Last week, news broke of a serious security flaw in Intel business chipsets dating back seven years and its description of the flaw is as follows:
“There is an escalation of privilege vulnerability in Intel® Active Management Technology (AMT), Intel® Standard Manageability (ISM), and Intel® Small Business Technology versions firmware versions 6.x, 7.x, 8.x 9.x, 10.x, 11.0, 11.5, and 11.6 that can allow an unprivileged attacker to gain control of the manageability features provided by these products. This vulnerability does not exist on Intel-based consumer PCs with consumer firmware, Intel servers utilizing Intel® Server Platform Services (Intel® SPS), or Intel® Xeon® Processor E3 and Intel® Xeon® Processor E5 workstations utilizing Intel® SPS firmware.”
Here’s why that’s such a problem. These services are collectively known as the Intel Management Engine and are used by IT administrators to load or configure remote systems, even if said computers don’t even have an operating system loaded. That’s part of why the vulnerability is so serious — a system that’s been compromised remotely can be accessed without the operating system ever being aware that any changes have occurred. Attackers could theoretically install new applications or change system configuration options. Neither the end-user or the IT administrator would know that any such operations had occurred. That alone made this threat a serious risk, even before additional information surfaced about how the attack is carried out.

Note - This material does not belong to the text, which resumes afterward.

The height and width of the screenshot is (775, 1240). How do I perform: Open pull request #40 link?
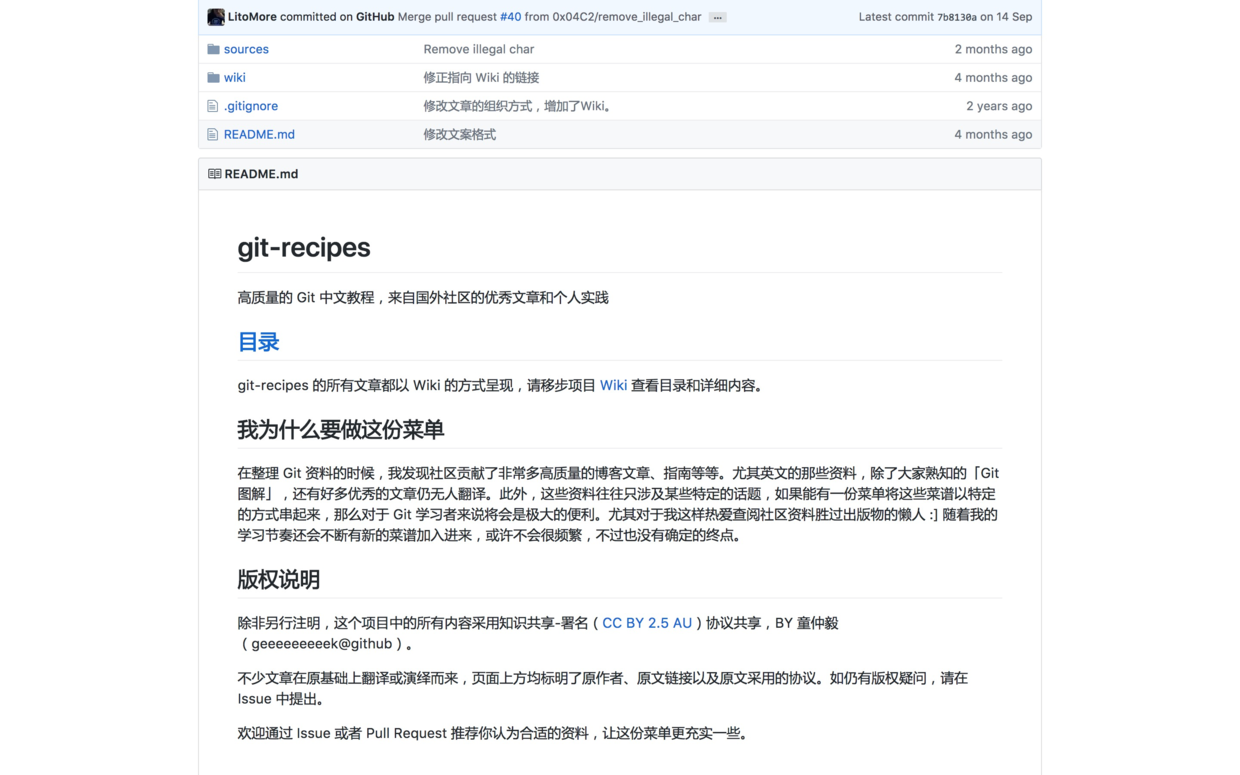(x=510, y=17)
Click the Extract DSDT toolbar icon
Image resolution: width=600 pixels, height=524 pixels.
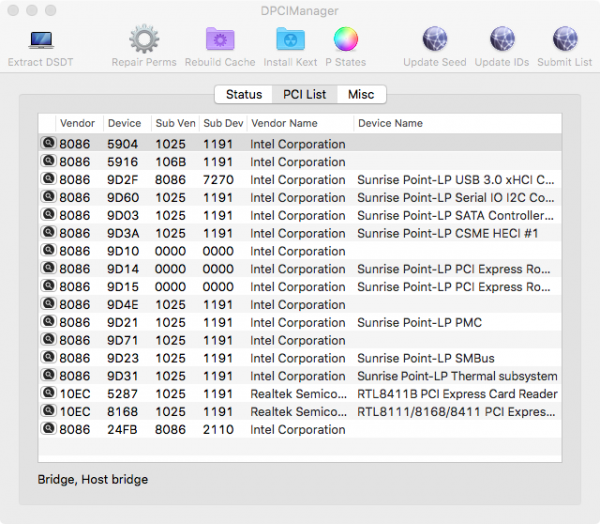click(x=41, y=40)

Intel notes that there are two ways this vulnerability can be triggered. The first issue does not affect Intel Small Business Technology.
“An unprivileged network attacker could gain system privileges to provisioned Intel manageability SKUs: Intel® Active Management Technology (AMT) and Intel® Standard Manageability (ISM).
CVSSv3 9.8 Critical /AV:N/AC:L/PR:N/UI:N/S:U/C:H/I:H/A:H”
“An unprivileged local attacker could provision manageability features gaining unprivileged network or local system privileges on Intel manageability SKUs: Intel® Active Management Technology (AMT), Intel® Standard Manageability (ISM), and Intel® Small Business Technology (SBT).”
All of this was known last week, and it’s certainly bad enough. Experts have been somewhat divided over just how bad it is, but there’s no arguing that a remote attacker could use this exploit to load data directly on to systems that use these features or to copy information off such systems without anyone knowing it had happened.
Here’s how it’s worse
The initial problem was first discussed by Embedi, who noted its existence back on May 1 and offered a whitepaper on the topic late last week. Recent information provided by Tenable shed additional light on the problem, and how serious it actually is. It turns out that there’s a fundamental flaw in how AMT was implemented for the past seven years that allows an attacker to authenticate as an administrator without entering any password information whatsoever.
The traditional browser session one is supposed to use to access AMT sends a computed MD5 hash to the remote system, which then checks that hash against the expected value. If you try testing AMT from a traditional browser window, it will appear to function normally. What the research teams discovered is that it’s possible to use a proxy or manually generated request to order the AMT to compare the first zero characters of the MD5 hash when checking it for accuracy. As you might imagine, telling as password authentication system to allow end-user access if the first zero characters of an MD5 hash are identical is equivalent to having no security system at all.
Tenable also investigated this problem and found similar results. They were able to access systems with AMT enabled without providing any password whatsoever. As of this writing, at least 8,500 business systems are vulnerable to this attack, and tens of thousands more may be vulnerable but sitting on corporate networks where tools like Shodan can’t detect them.
Here’s where things get really fun. While Intel is working on a patch, said to be released this week, it’s going to require a firmware update to solve the problem. Until those updates are applied, any business system with these services is vulnerable, to one degree or another, and IT administrators will have no way of determining which systems may have been accessed by black hats.
Nearly a year ago, we reported on rumors that the IME could be fundamentally compromised. At the time, there was no evidence that the engine was flawed in such a fashion, which made it extremely difficult to determine whether such fears were grounded in reality. It’s now clear that they were. We still hold to what we said back in 2016 — prominent security flaws in GnuTLS, Heartbleed, Shellshock, and Stagefright are all proof that simply being open source does not magically insulate code from containing huge security vulnerabilities — but Intel clearly wasn’t auditing its own code, either. It is extremely unlikely that every system that uses the Intel Management Engine can be found and patched, which means this is one critical vulnerability that will persist for years to come.